### ASSIGNMENT
Write out the data in full, exactly as shown.

### DATA UNDER STUDY
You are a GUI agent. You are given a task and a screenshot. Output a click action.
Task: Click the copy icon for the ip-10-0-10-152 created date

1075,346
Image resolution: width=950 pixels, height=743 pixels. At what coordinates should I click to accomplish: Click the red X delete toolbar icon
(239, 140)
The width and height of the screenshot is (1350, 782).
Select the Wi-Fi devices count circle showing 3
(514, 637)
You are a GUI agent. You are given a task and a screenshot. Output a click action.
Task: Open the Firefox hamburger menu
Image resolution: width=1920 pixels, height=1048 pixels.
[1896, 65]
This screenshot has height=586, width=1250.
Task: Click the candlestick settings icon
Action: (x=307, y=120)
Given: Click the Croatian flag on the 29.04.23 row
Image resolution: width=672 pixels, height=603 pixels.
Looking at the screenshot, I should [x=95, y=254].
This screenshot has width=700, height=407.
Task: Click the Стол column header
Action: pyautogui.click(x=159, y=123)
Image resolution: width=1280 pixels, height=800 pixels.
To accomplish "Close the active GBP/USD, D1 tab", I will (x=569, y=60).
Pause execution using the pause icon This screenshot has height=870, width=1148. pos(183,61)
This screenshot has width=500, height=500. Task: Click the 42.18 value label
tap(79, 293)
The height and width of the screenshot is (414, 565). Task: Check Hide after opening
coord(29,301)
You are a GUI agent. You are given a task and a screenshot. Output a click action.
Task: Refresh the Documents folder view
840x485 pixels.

### TASK ANSWER
You are a GUI agent. You are given a task and a screenshot. Output a click action.
Task: Click the copy icon for the ip-10-0-10-152 created date

1075,346
Image resolution: width=950 pixels, height=743 pixels. At what coordinates should I click to accomplish: Click the red X delete toolbar icon
(239, 140)
The width and height of the screenshot is (1350, 782).
Select the Wi-Fi devices count circle showing 3
(514, 637)
You are a GUI agent. You are given a task and a screenshot. Output a click action.
Task: Open the Firefox hamburger menu
Image resolution: width=1920 pixels, height=1048 pixels.
[1896, 65]
This screenshot has height=586, width=1250.
Task: Click the candlestick settings icon
Action: (x=307, y=120)
Given: Click the Croatian flag on the 29.04.23 row
Image resolution: width=672 pixels, height=603 pixels.
Looking at the screenshot, I should [x=95, y=254].
This screenshot has width=700, height=407.
Task: Click the Стол column header
Action: pyautogui.click(x=159, y=123)
Image resolution: width=1280 pixels, height=800 pixels.
To accomplish "Close the active GBP/USD, D1 tab", I will (x=569, y=60).
Pause execution using the pause icon This screenshot has height=870, width=1148. pos(183,61)
This screenshot has width=500, height=500. Task: Click the 42.18 value label
tap(79, 293)
The height and width of the screenshot is (414, 565). Task: Check Hide after opening
coord(29,301)
You are a GUI agent. You are given a task and a screenshot. Output a click action.
Task: Refresh the Documents folder view
840x485 pixels.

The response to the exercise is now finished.